Yes, that may make people "moderate," in their conservatism, but perhaps the more constructive way to see it is moderation. Moderation is a positive trait. "Moderate" has (wrongly) become a nasty slur.

I remember when an honored position was "mainstream Republican," someone whose views reflected the majority of conservatives. Mainline--accepted widely, representing the bulk of the party. The only way ever for conservative candidates to win is to appeal to a wide range of citizens, especially independents and folks in between the right and left ends of the political continuum--who are the real moderates.

How did the far right hijack the GOP and dominate conversation about the conservative movement? They're not even the majority of conservatives--not even "mainstream" on many issues. For example, the hot-buttons of abortion and immigration. Polls show sharply divided American opinion on abortion. Conservatives can personally fervently oppose abortion and yet acknowledge that banning it from conception just won't happen.

Similarly, conservatives can recognize the reality of 11 million undocumented immigrants in our country and think practically about means to address their presence. The extreme idea of deporting them all or driving them away is, I believe, harmful to our economy, inhumane, and completely radical and unfeasible, and yet, the position is often mentioned by those who claim it defines "true conservatives."

Moderation is conservative. Moderation demands the least disruptive course first. If it's not broken, don't fix it-- and if it is broken, don't boost our "disposable society" by pitching the components that still serve. And when proposing something new, look to previous successes as inspiration--don't jump into something because good intentions alone drive it.

Obamacare, for instance, may be well-intentioned. But its sweeping imposition now makes "The Affordable Care Act" a joke. Since its mandates have removed consumer choices and insurer options, rates for payers are much more un-affordable. Employers seeking to avoid its restrictions and added costs are cutting some positions to less than 30 hours weekly or holding their staffs to less than 50 workers. Few doctors are enthused, either. Good intentions hemorrhaged into a massive national peril. Yes, some Brits and Canadians and Israelis like their nationalized health care, but they started from a very different place, and even their beneficiaries offer plenty of complaints with their kudos.
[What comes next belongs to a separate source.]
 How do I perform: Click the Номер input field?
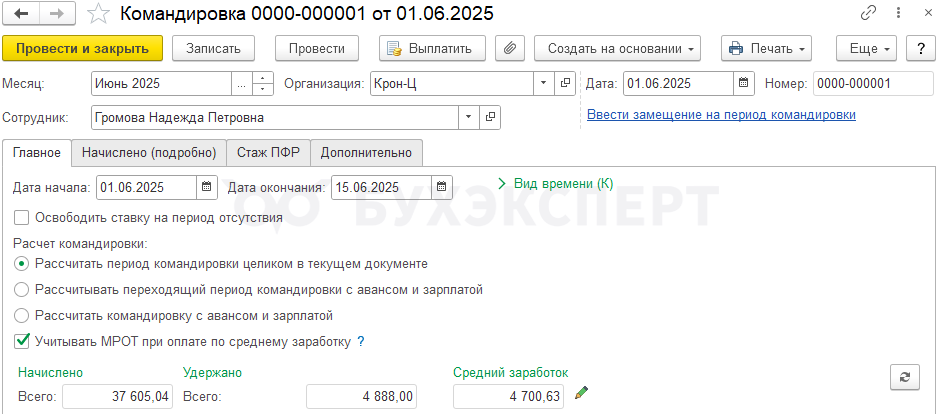coord(866,83)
Brazil has a nationalized health care system. Just 7% of it's consumers are at all satisfied with it.

Conservatives value moderation; it's the natural conservative approach. This contrasts with the new favored term for liberals: "Progressive." Who would ever want to thwart progress?  Doesn't everyone want to move on, jump forward, progress? Leave the old behind and forge something new and untried? That's youth, excitement, possibility!

I recall George W. Bush's explanation for his early rash behaviors: "When I was young and stupid, I was young and stupid." While there's something exhilarating about daring experiments, and conservatives applaud most of them on a personal level, there's something risky about forcing 314 million people to bungee jump along for the ride. What's acceptable for a single college student is not when he's got a wife and several kids to whom he's responsible. We're the American family, and government is there to protect us physically, to be responsible, and to make room for us individual members to thrive.
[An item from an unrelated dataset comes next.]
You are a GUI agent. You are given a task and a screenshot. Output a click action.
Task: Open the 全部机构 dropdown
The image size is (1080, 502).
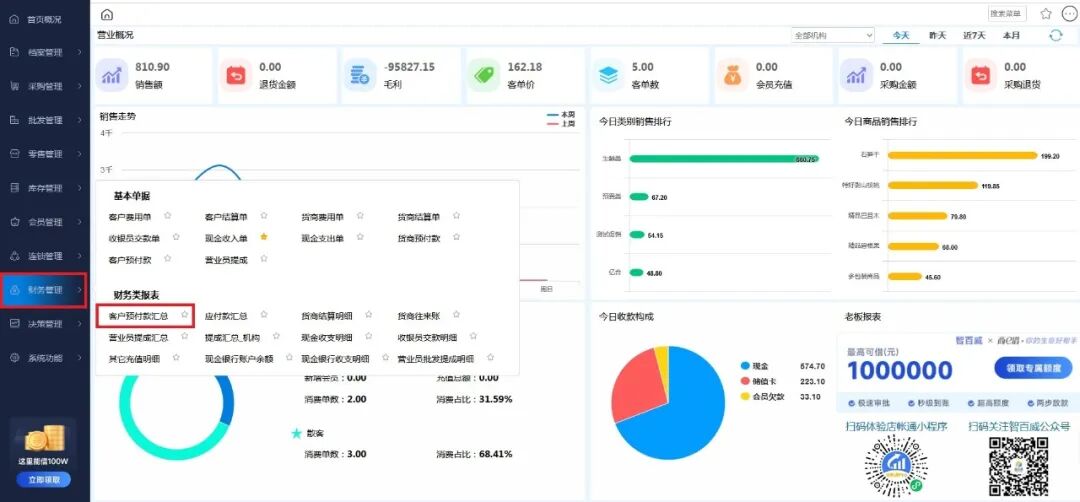(x=832, y=35)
Caution and pragmatism come with maturity, while impetuosity, impatience and utopian dreaminess mark adolescence. Conservatism is the ideology of grownups. No matter their places on the political spectrum, all parents want to provide their children a conservative homelife--a stable, loving environment based on universal values. And when it comes to creating policies, visions of perfection may be inspiring fantasies but a conservative grounding in reality lets us function in the real world.

Moderation in all things. That's conservative. That's responsible and prudent, and conservatives should use the term "moderation" proudly and repeatedly; it's the hallmark of practicality and wisdom, and will help us win.